它是不rtant to note that the minimax strategy may be mixed; in general,
It is not necessarily the case that the pure minimax strategy for each player leads to a Nash equilibrium.
例如,考虑收益矩阵
1 | 2 | 3 | |
1 | 3 | -2 | 2 |
2 | -1 | 0 | 4 |
3 | -4 | -3 | 1 |
第一个玩家的最小值选择是策略2,第二个玩家的最小值选择也是策略2。但是两个选择策略2的玩家都不会导致NASH平衡。任何一个玩家都会选择对对方的了解改变其策略。实际上,最小策略的混合策略是:
- 玩家1选择策略1有概率 和策略2有概率
- 玩家2选择策略1有概率 和策略2有概率
一世sstable and represents a Nash equilibrium.
In combinatorial games
在组合游戏中,例如棋and Go, theminimax算法给出选择下一个最佳移动的方法。首先,评估功能 从一组职位到实数,需要代表第一个玩家的回报。例如,具有评估+1.5的国际象棋位置非常有利于第一个球员,而评估的位置 一世sa chess position in which White is checkmated. Once such a function is known, each player can apply the minimax principle to the tree of possible moves, thus selecting their next move by truncating the tree at some sufficiently deep point.
更具体地说,给定treeof possible moves in which the leaves have been evaluated using the function ,,,,a player递归assigns to each node an evaluation based on the following:
- 如果节点处于均匀的深度,这意味着第一个播放器正在移动,则节点的评估是最大of the evaluations of its children.
- 如果the node is at odd depth, meaning that the second player is on move, the evaluate of the node is the小型的mumof the evaluations of its children.
For example, in the below tree the evaluations of the leaves are calculated first (with 99 and -99 representing a won/lost game respectively); this fills in the bottom row of the tree.
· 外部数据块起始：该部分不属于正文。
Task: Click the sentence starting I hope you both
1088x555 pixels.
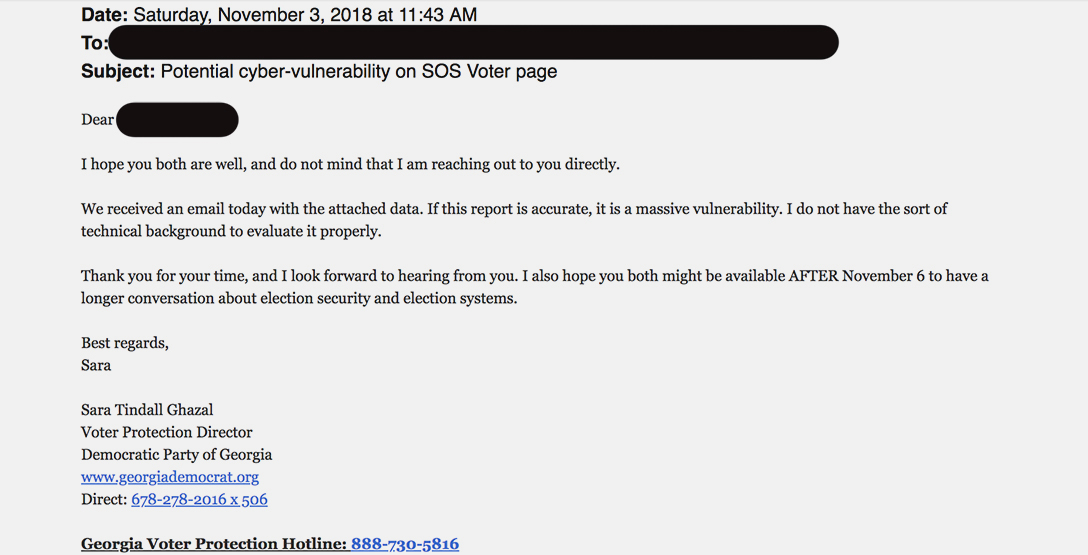Action: pos(350,164)
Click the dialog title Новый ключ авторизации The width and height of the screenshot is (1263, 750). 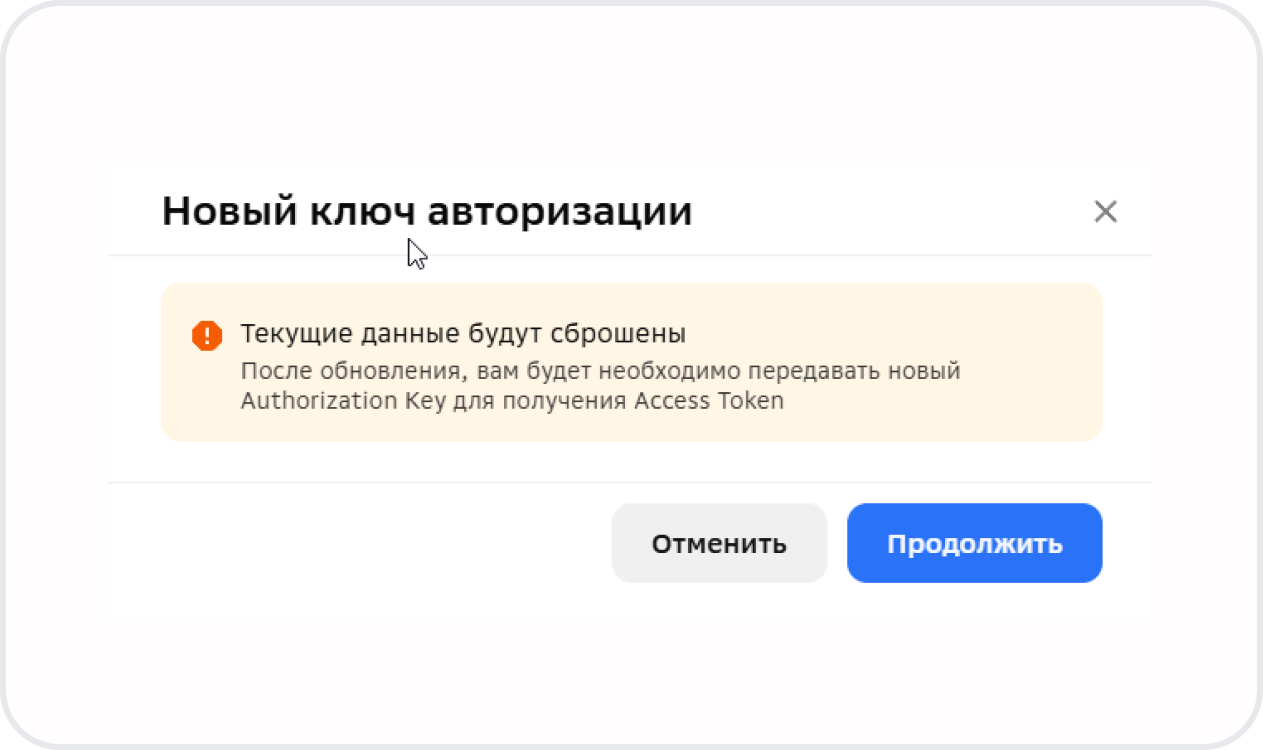coord(427,212)
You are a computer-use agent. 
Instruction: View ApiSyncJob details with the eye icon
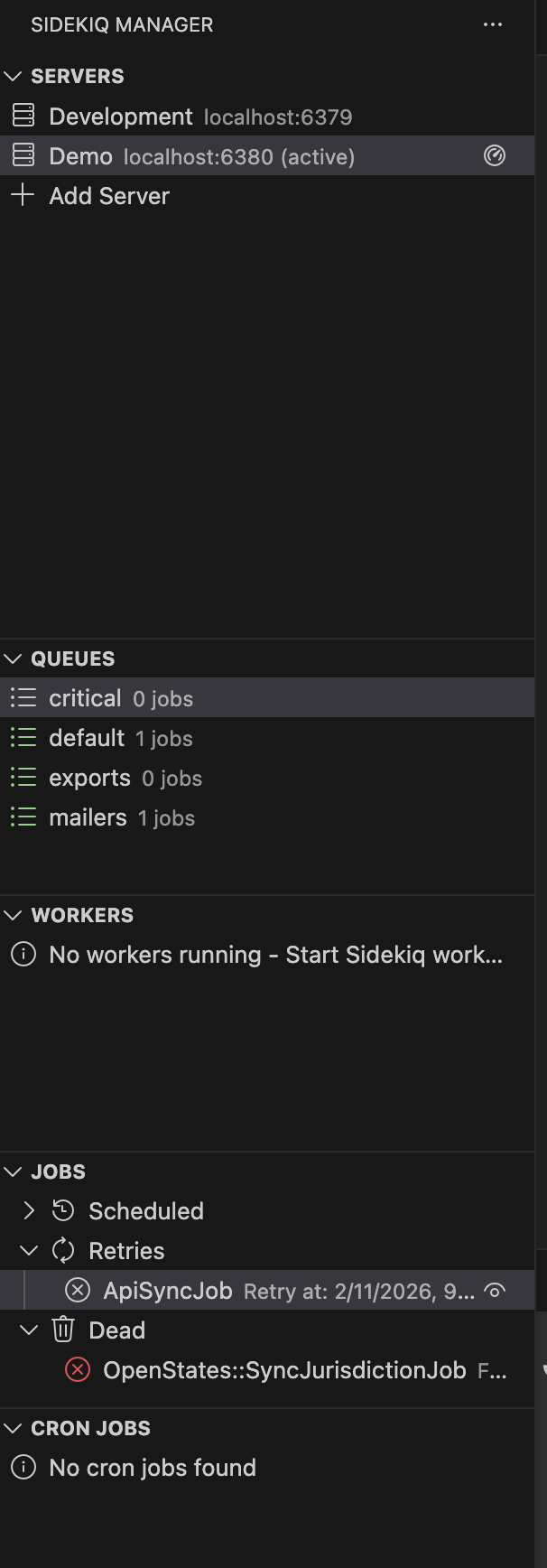pos(495,1290)
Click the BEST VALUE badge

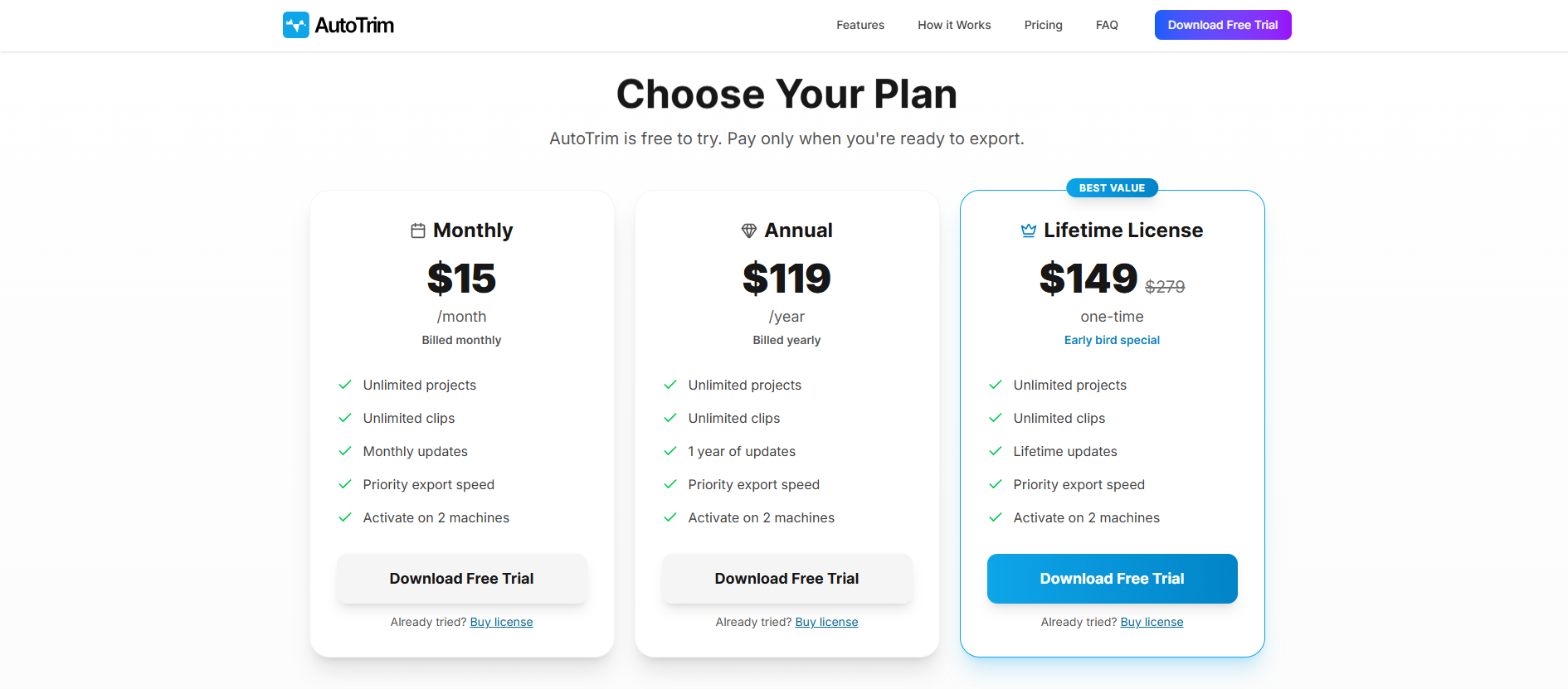tap(1112, 187)
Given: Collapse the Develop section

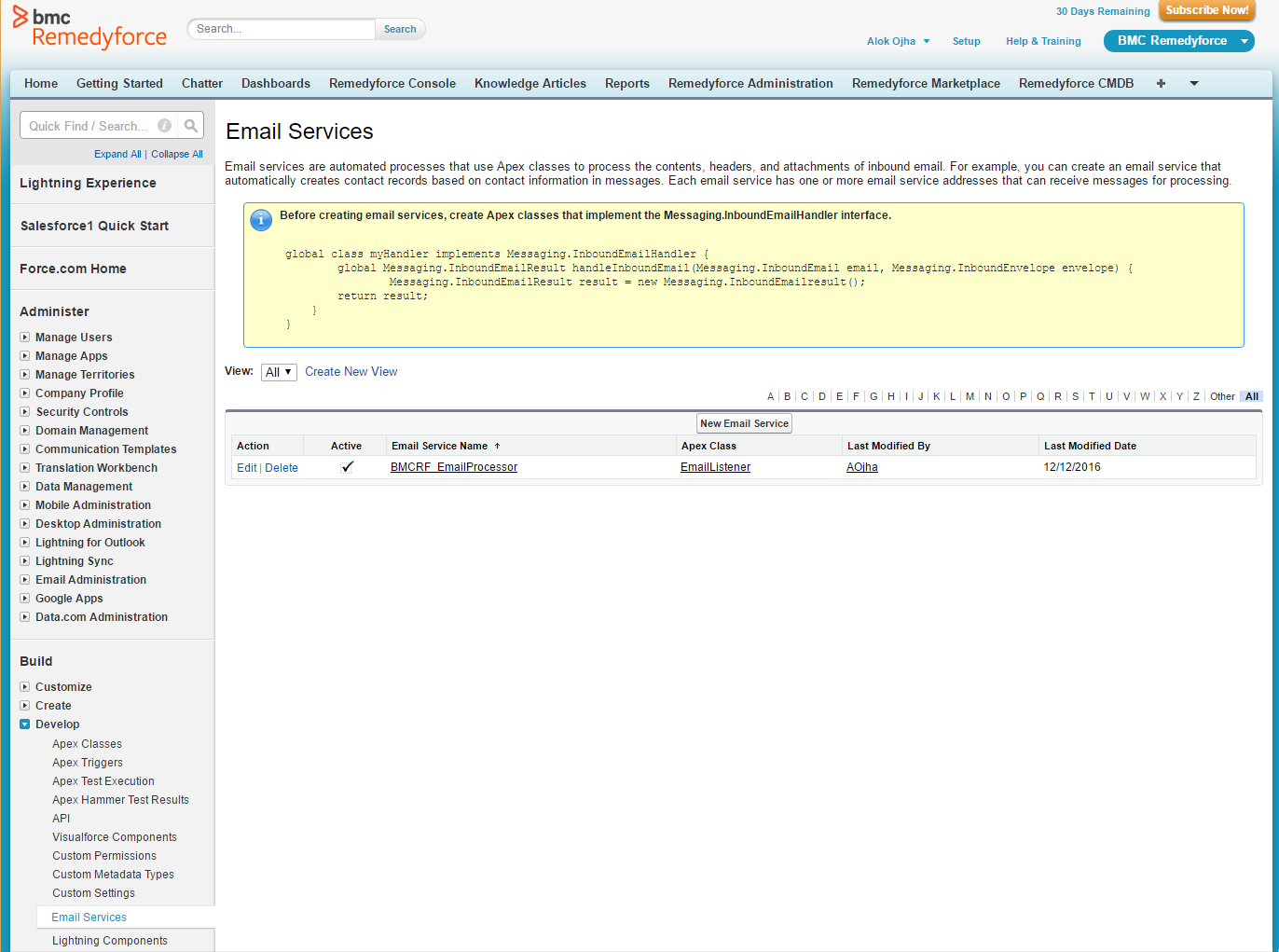Looking at the screenshot, I should 25,724.
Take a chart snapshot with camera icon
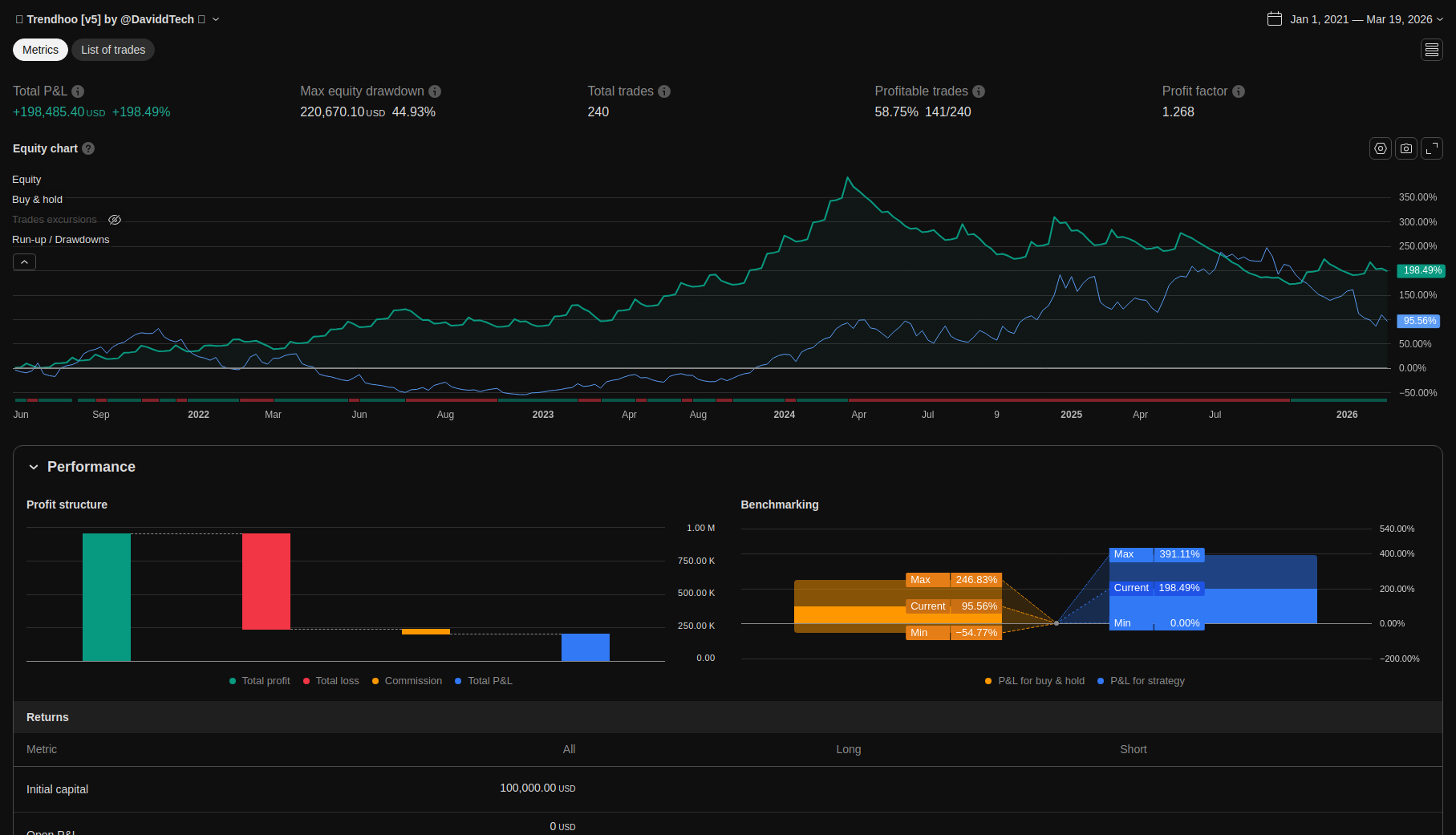The image size is (1456, 835). point(1406,148)
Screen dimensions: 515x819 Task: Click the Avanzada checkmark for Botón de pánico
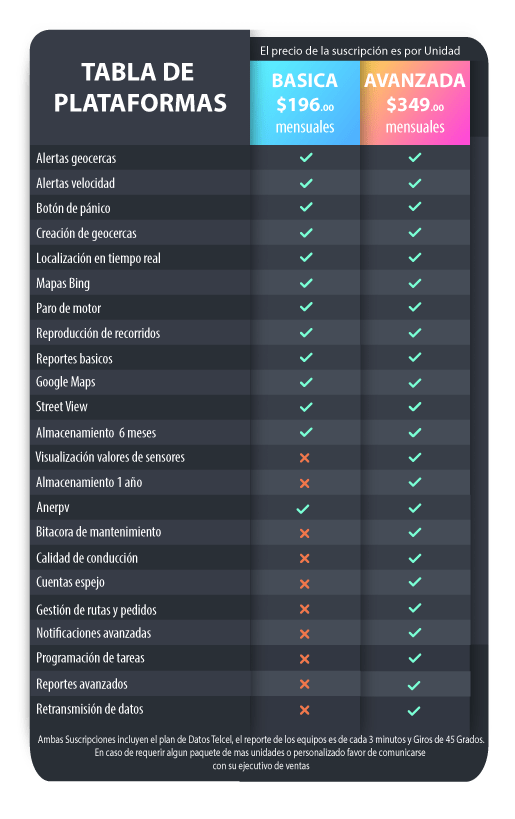(415, 207)
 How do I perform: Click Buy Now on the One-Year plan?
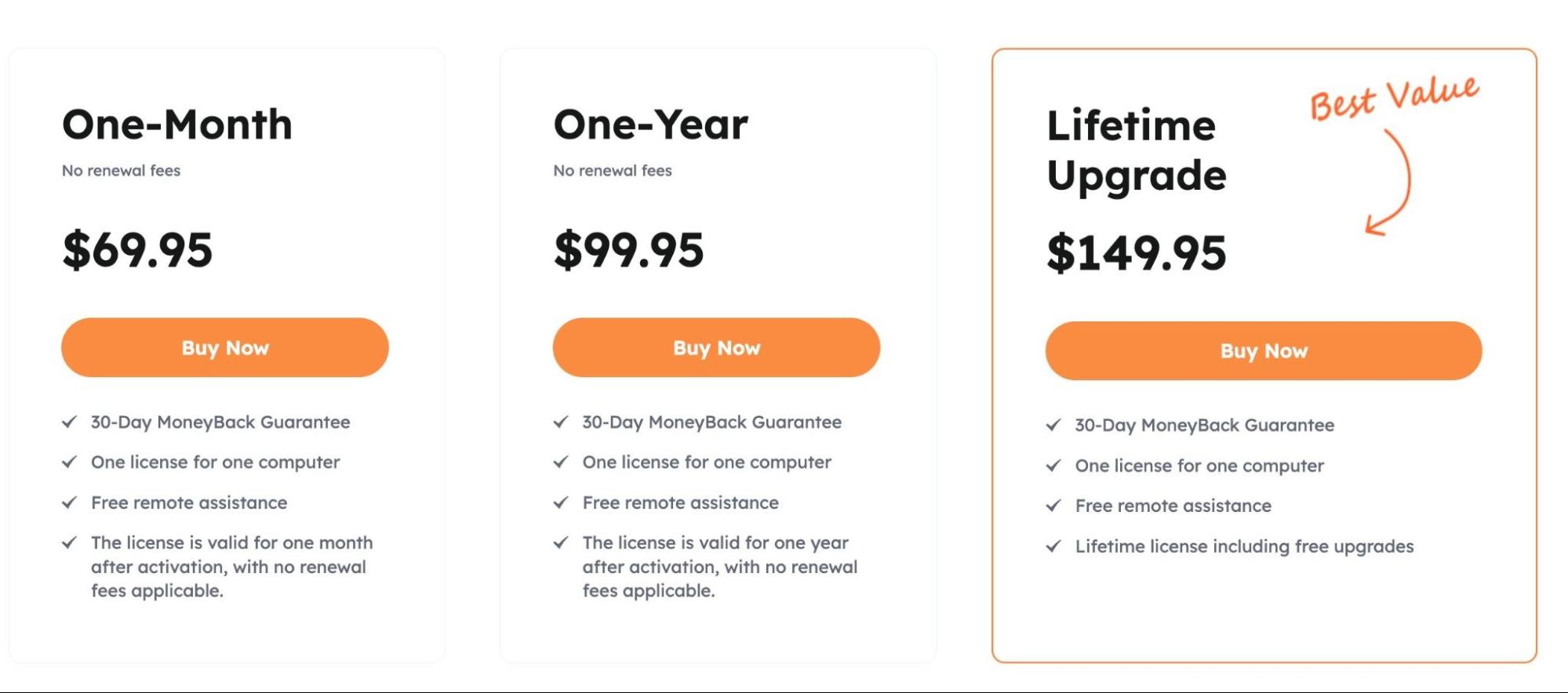pos(716,347)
At depth 2, the first player is on move, so he should select the move that maximizes the evaluation. This means that each evaluation in the depth 2 row is the最大其子树中的数字。在深度1时,第二个玩家正在移动,因此他应该选择最小化评估的举动。这意味着深度1行中的每个评估是小型的mum其子树中的数字。最后,在深度0时,第一个玩家正在移动,因此他应该选择最大化评估的举动,从而总体评估4。
当然,象棋和Go之类的游戏要复杂得多,在任何可能的时刻都可以进行数十个动作(而不是上面示例中的1-3)。因此,使用Minimax算法完全解决这些游戏是不可行的,这意味着评估功能是在树上足够深的点上使用的(例如,大多数现代的国际象棋引擎应用于16至18之间的深度),而Minimax则是用于填充其其余相对较小的树的其余部分。